All these pages are part of a series designed for people recording at home which you might find useful too.
Personally, the dedicated interface and software is much more versatile and probably better value than something that also does analogue mixing which you may not need anyway.
Want the simple answer?
Get Lexicon Ionix FW810s (nice mic amps) and Reaper for a computer. Can't go wrong.
Thanks colbalt! I have an eleven rack and sonar and I'm great at capturing guitar sounds, but was looking for an updated interface for recording drums and vocals. The Lexicon looks wonderful!! I would love to have an analog mixer to mix after it returns back, but can I just hook up a mixer off of the lexicon and do it that way? Thanks for all your help you seem to have an answer for all my noob questions.

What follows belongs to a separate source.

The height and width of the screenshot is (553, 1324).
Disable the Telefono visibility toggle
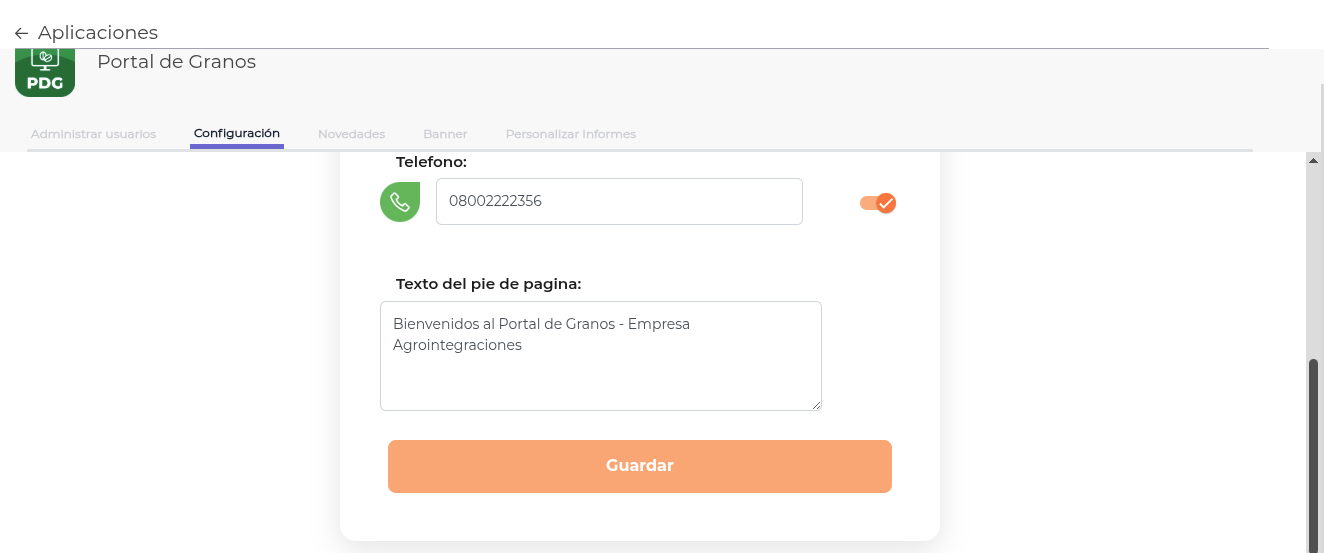(878, 203)
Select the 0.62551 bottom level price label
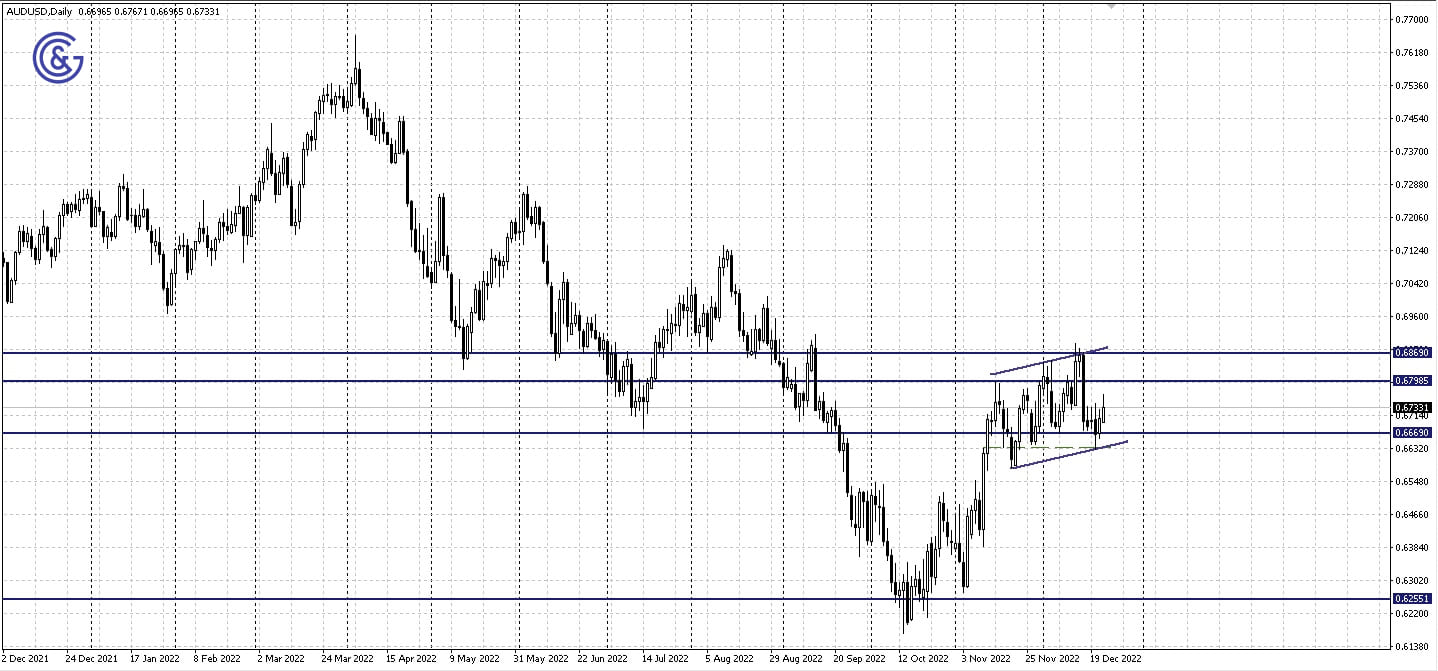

The Mackie 1620 is $899 - if you are recording drums you are going to want 16 channels - if you want something a little less expensive the Alesis Multimix 16 USB 2.0 is about $600 new on ebay, probably elsewhere too (its usb not firewire, not that it makes any difference).
I like the Mackie personally since you can record multiple tracks at once and is compatible with many systems and programs today. I still have my Mackie Onyx 1640 that I bought in 2005 and it works with Logic and Macbook Pro 2011 model. On top of that, it has analog preamps which gives you a warm sound in your recordings.